If you’re an even relatively astute reader I am sure you will have noticed the lack of a recipe over the past few days. I apologize. Somewhat.
I have a total of three separate recipes on the go which I am tweaking and perfecting until I like them so much I dance around my kitchen while I eat them. (Yes that is an actual requirement in my life. You should try it sometime.) All of that to say that for some reason the past week caught up with me while I wasn’t looking and left me scattered.
However, I realize that you dear reader would be at a loss without my cunning with and cutting wisdom. So. Here I am to inspire and awe yet again. Since I lack a recipe for the moment (but I swear to spinach that the next three recipes will leave you thanking me for making you wait) I have decided to tell you a little story.
Well, really its a big story. But I don’t really think any of you are going to sit through the entire thing so I’ve made it short.
I’ve mentioned multiple times how I spent the majority of my life sick, confused, depressed and in pain. That was my normal.
What I haven’t really told any of you is HOW I got to where I am now. (By now I mean WHY is it exactly that I am suddenly obsessed with green smoothies and how is it that I have the energy of a 3 year old hopped up on easter candy.)
I love researching (have I mentioned I hold a Bachelors Degree in English). So I’ve researched and read a lot in my life.

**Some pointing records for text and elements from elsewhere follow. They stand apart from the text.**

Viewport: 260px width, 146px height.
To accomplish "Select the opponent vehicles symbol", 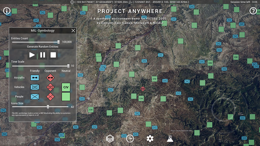I will coord(50,87).
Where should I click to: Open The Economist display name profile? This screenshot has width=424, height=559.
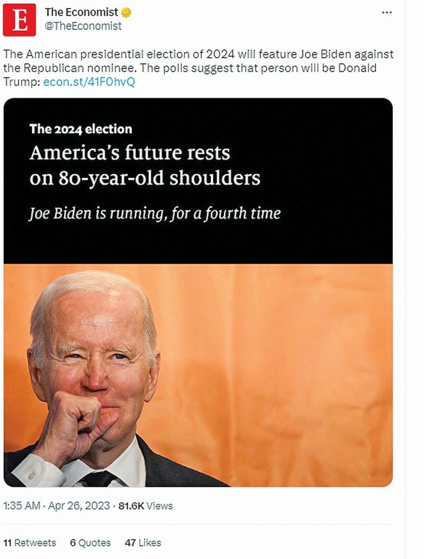[81, 12]
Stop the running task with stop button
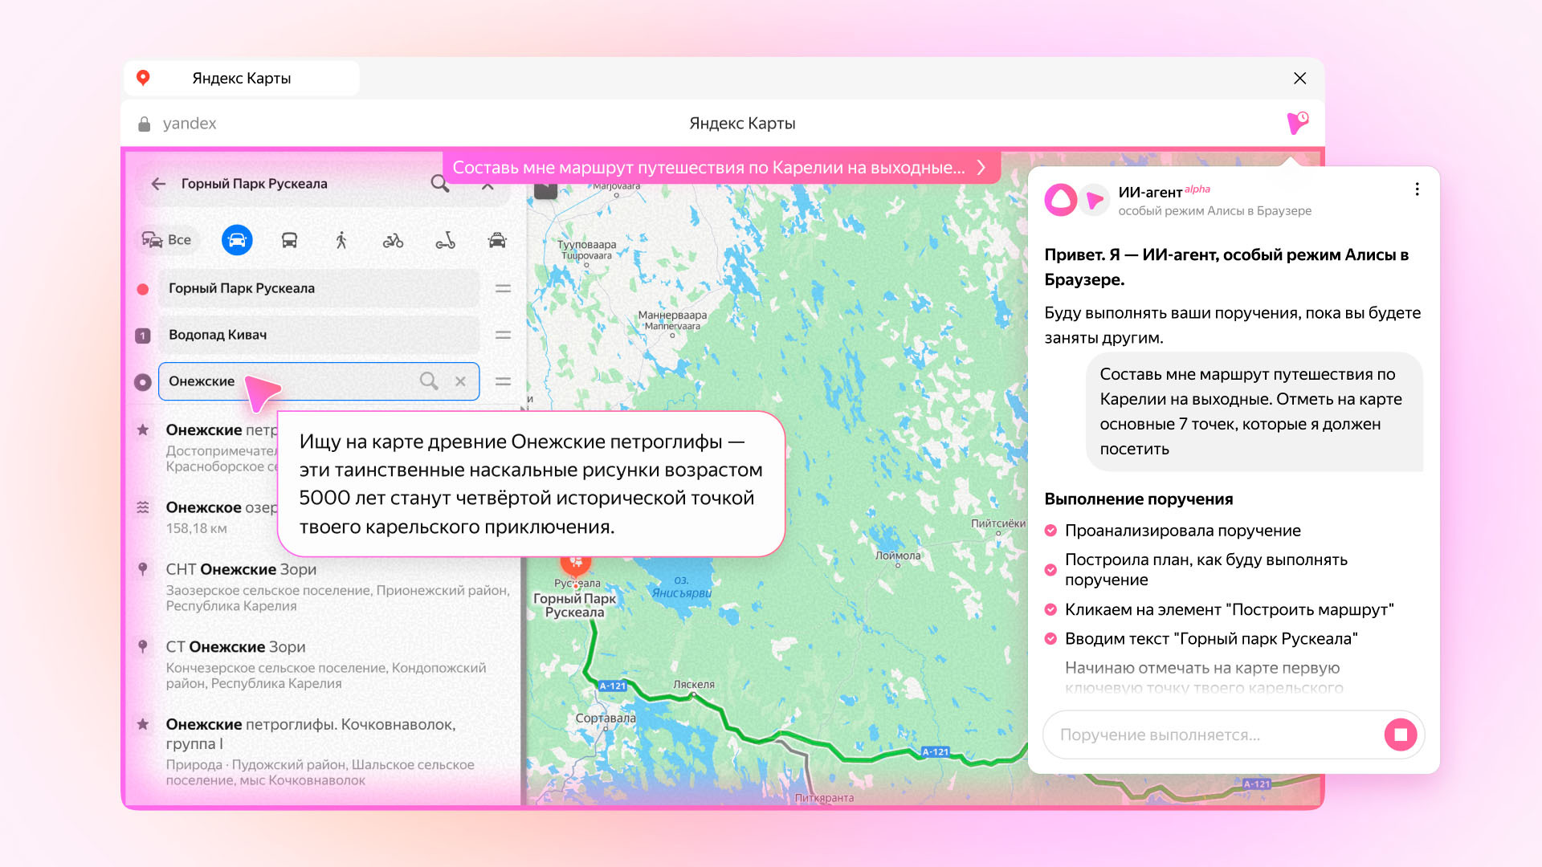 tap(1400, 735)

See as much as I value my body and what I put in it — I can only read so many things before I am bored out of my ever loving mind. I don’t do Paleo arguments. I can’t handle the constant contradicting facts that are always being thrown around about digestion, protien, and whatever other possible ploy being used to convert some innocent bystander to the newest diet religion.
And yes, I am aware I go by the moniker “Not Perfectly Paleo” please note the NOT PERFECTLY.
All of that was until I was watching Ted Talks as a way to avoid real responsibilities on the couch one day and I found her — the fount of my youth — the oracle whispering me my destiny — the goddess whose powers of perception cut through the last layers of my longing.
God smiled while creating this woman. No really, God was grinning from ear to ear and laughing maniacally while dancing around the God kitchen.
I’m sorry are you disturbed by that image? Get over it.
Alisa told me the story of my body — of its wonders and abilities. She told me the story of my hormones.
NOW STOP RIGHT THERE. I SEE YOU.
Don’t give me that hormones stare. I know we’ve all heard the tales from childhood about women and hormones. But guess what, men have them too. A lot of them. Do you know what hormones do? I didn’t think so.
You know that indigestion you had last night? Hormonally related. You know how you can’t seem to lose weight even though you lift and beast it in the gym five times a week? Hormonally related. Hormones are the language of life.
And see, like you I was living in this lala land of belief that hormones were like little pitchfork carrying demons running around my insides provoking fits of rage. Hardly. They are language your body uses to speak to itself.
Now tell me — if you knew the intricate language running your body was totally screwed up — you’d want to know how to fix it right? I thought so. That is where Alisa came in. Her simple and common sense explanation of my body and its optimal function gave me a hope I had honestly never had before. Ever. So I began to shift my thinking. I shifted small things.
Then I watched documentary on netflix about a man who changed his entire life with vegetables.
So I took a chance and decided to change my life completely. I started drinking green drinks. My body started changing. I started changing. I stopped eating meat. Magic happened. Or a miracle, choose the word you’d prefer. That isn’t to say that I am now capable of floating in a perfect meditative state, or that I leave trails of unicorns and butterflies in my wake — but I can feel my body realigning. I can feel strength, energy and vigor pouring into my core. I can feel myself coming to life.
If you’re wondering why you just read all of that — humour me. When your body refuses to function in the way you know it should. When your entire life is built around avoiding the things that make you sick instead of embracing the experiences that make life a living. When you would literally do anything to feel happy from somewhere deep within, from the very cells that you are composed of — finding something that WORKS FOR YOU — not just your neighbour or the blonde on television you want to talk about it.
Go in peace dear readers and keep hoping — you’ll find your answer.